A rede mundial de computadores no mundo contemporâneo é multifuncional. Através dela é possível realizar transações bancárias, compras, entre outros serviços que exigem que os usuários disponibilizem suas informações pessoais e sigilosas. Em muitos casos estas informações tendem a serem alvos de inúmeros ataques, visando o comprometimento da privacidade, autenticidade e a integridade de um determinado serviço e das informações manipuladas por ele.

Como medida de proteção para estas informações o protocolo IPv6 traz o módulo de segurança IPSEC nativo em sua implementação. Este módulo fornece segurança à camada de rede e às camadas superiores, além de garantir a proteção dos pacotes IPs durante uma conexão e/ou transmissão de dados.

Dito isso, o objetivo deste artigo será a implementação desse módulo de segurança em modo transporte em uma LAN IPv6, visando promover a segurança necessária para a neutralização do ataque NDP Spoofing.
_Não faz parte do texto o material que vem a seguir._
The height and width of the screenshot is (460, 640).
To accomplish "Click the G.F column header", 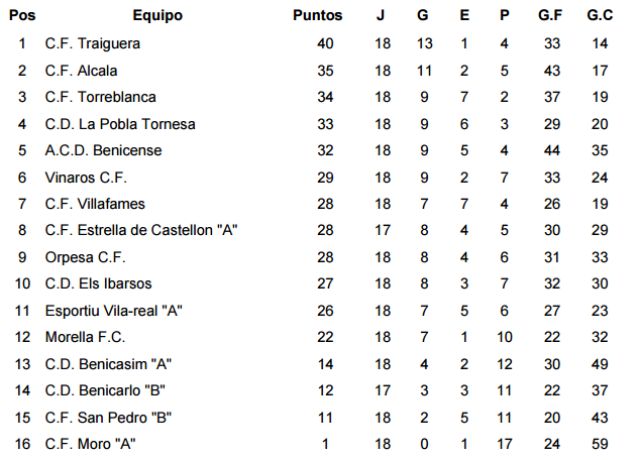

Protocolo IPv4 e seu esgotamento

O endereçamento IP é utilizado para “identificar” um determinado host conectado a uma rede de computadores. Essa identificação pode ser análoga ao endereço de uma residência, onde as ruas são representadas pelos cabos e as casas, representadas pelos computadores, possuem um número identificador próprio. Este número, por sua vez, tem por objetivo identificar qual a posição exata desta casa, em uma determinada rua. Caso seu endereço esteja incompleto ou incorreto não será possível efetuar a entrega de uma determinada correspondência. Portanto, no contexto da tecnologia da informação, este número identificador faz referência ao protocolo de endereçamento IP, cuja finalidade é identificar um determinado dispositivo conectado a uma rede.
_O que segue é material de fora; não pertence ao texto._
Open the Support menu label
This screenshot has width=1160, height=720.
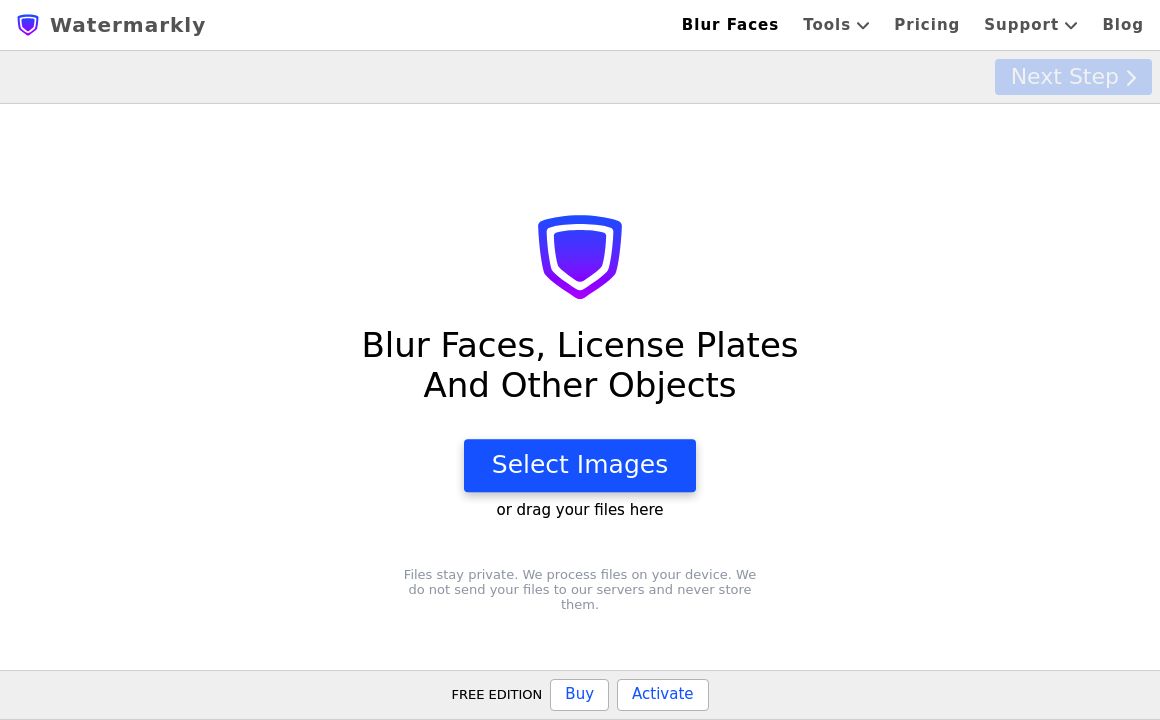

O protocolo de endereçamento vigente, IPv4, possui seu cabeçalho de tamanho igual a 32 bits, o que permite cerca de 4 bilhões (2³²) de combinações de endereços disponíveis. A partir da década de 90 o estoque de endereços IPv4 disponíveis da IANA (ver BOX 1) veio em decréscimo até o ano de 2011, quando o montante chegou a zero, como demonstra a Figura 1.

BOX 1. IANA

Internet Assigned Numbers Authority (IANA), é a autoridade mundial responsável por ditar as regras utilizadas para a atribuição de endereços na Internet.
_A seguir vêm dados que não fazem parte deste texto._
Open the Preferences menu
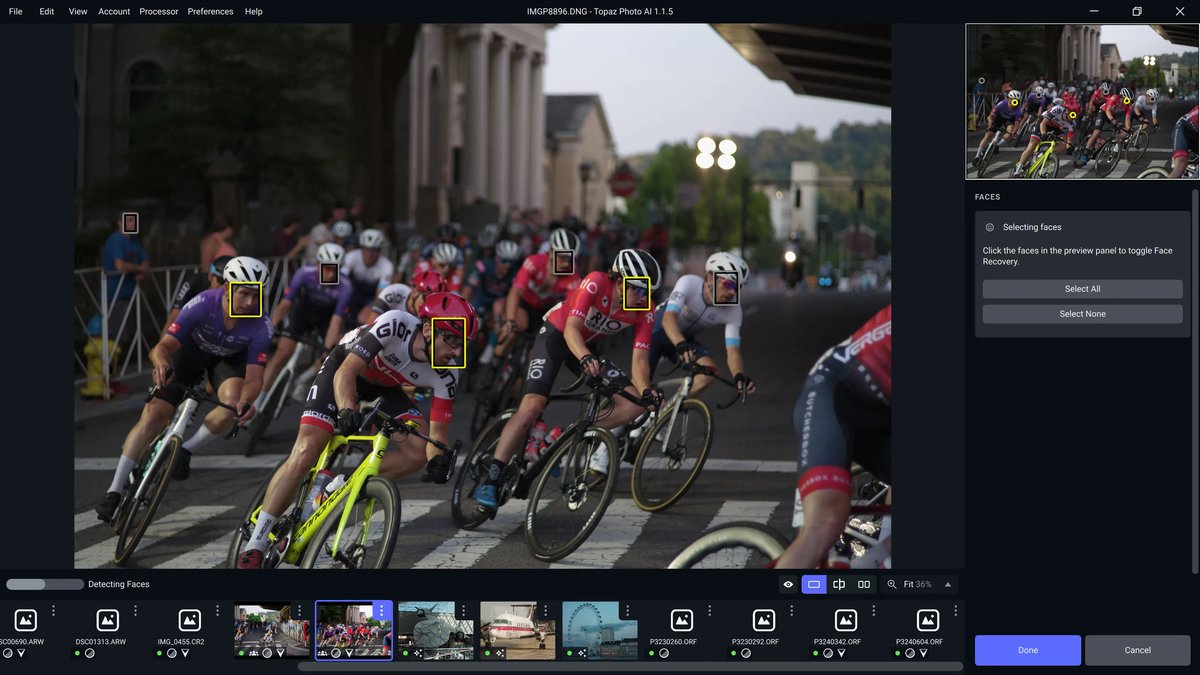The width and height of the screenshot is (1200, 675). pos(210,11)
Gráfico que apresenta o estoque de endereços IPv4 da IANA
Figura 1. Gráfico que apresenta o estoque de endereços IPv4 da IANA – Fonte: Florentino, 2012, p.21.

Uma das causas para o esgotamento total dos endereços IPv4 disponíveis é dada em função da má distribuição dos blocos de endereços entre os países. Mais da metade destes blocos foram destinados aos EUA, onde o backbone da Internet foi criado e, a outra metade, dividido entre os demais. Além disto, entre os anos de 2005 e 2009 a Internet obteve um crescimento igual a 112%, segundo pesquisa divulgada pelo IBGE (Instituto Brasileiro de Geografia Estatística) e realizada pelo PNAD (Pesquisa Nacional por Amostra de Domicílio). Se analisarmos o crescimento da Internet sob o aspecto global, a Internet cresceu mais de 400% nos últimos anos.

Protocolo IPv6

Como solução para o problema já descrito, surge o protocolo de endereçamento IPv6. Este novo protocolo foi criado a partir de três projetos base, de acordo com o site IPv6 Brasil (2012):

  • CANTIP(Common Architecture for the Internet): protocolo de convergência para permitir a qualquer protocolo da camada de transporte ser executado sobre qualquer protocolo de camada de rede, criando um ambiente comum entre os protocolos da Internet;
  • TUBA (TCP and UDP with Bigger Addresses): projeto com o objetivo de aumentar o espaço para endereçamento do IPv4 e torná-lo mais hierárquico, sem a necessidade de se alterar os protocolos da camada de transporte e aplicação. Pretendia uma migração simples e a longo prazo, baseada na atualização dos hosts e servidores DNS, entretanto, sem a necessidade de encapsulamento ou tradução de pacotes, ou mapeamento de endereços;
  • SIPP(Simple Internet Protocol Plus): concebido para ser uma etapa evolutiva do IPv4, mas sem mudanças radicais e mantendo a interoperabilidade com a versão 4 do protocolo IP, fornecia uma plataforma para novas funcionalidades da Internet, aumentava o espaço para endereçamento de 32 bits para 64 bits e apresentava um nível maior de hierarquia.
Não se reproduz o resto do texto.